Buttigieg shot back: “The problem isn’t the polls, the problem is the policy. And I don’t need lessons from you on courage — political or personal.”
“Everyone on this stage is determined to get something done,” Buttigieg continued. “Everyone on this stage recognizes, or at least I thought we did, that the problem is not other Democrats who don’t agree with your particular idea of how to handle this. The problem is the National Rifle Association and their enablers in Congress, and we should be united in taking the fight to them.”
O’Rourke said he has never taken on a Democrat who disagrees with him on mandatory buybacks — a dividing issue for the 2020 Democratic field at large — and criticized Buttigieg’s past characterization of the proposal as a “shiny object.”
“I don’t care what that meant to me or my candidacy,” O’Rourke replied.
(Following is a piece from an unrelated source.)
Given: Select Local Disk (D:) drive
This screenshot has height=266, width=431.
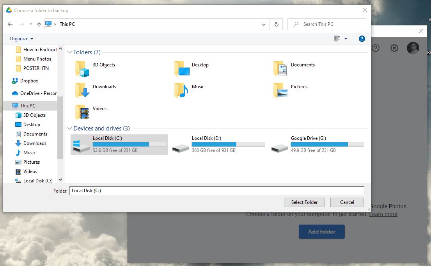Looking at the screenshot, I should pyautogui.click(x=218, y=144).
But, he said, to survivors of gun violence, and March For Our Lives, “that was a slap in the face to every single one of those groups, and every single survivor of a mass casualty assault with an AR-15 and an AK-47.”
“We must buy them back,” O’Rourke said.
The two Democratic presidential candidates have traded jabs on this issue before. Their opposing views on gun control highlight their diverging approaches to politics — with Buttigieg seeking to show he is able to stake out a sober middle ground and could function effectively in Washington, and O’Rourke relying on more emotional appeals to those wishing to shake up the political system.
O’Rourke called for a mandatory buyback in the wake of a mass shooting in his hometown of El Paso, Texas. Buttigieg had said before Tuesday’s debate that the proposal played into the hands of Republicans looking for reasons to back away from gun control measures at a time when President Donald Trump and Senate Majority Leader Mitch McConnell were “at least pretending to be open to reforms.”
March For Our Lives tweeted its support of O’Rourke after the debate exchange.
“Thanks for taking a strong stand against gun violence and shouting out the #PeacePlan, @BetoORourke,” the organization tweeted. “AR-15s and AK-47s are not safe for public ownership, and mandatory buybacks will get dangerous weapons of war off the streets.”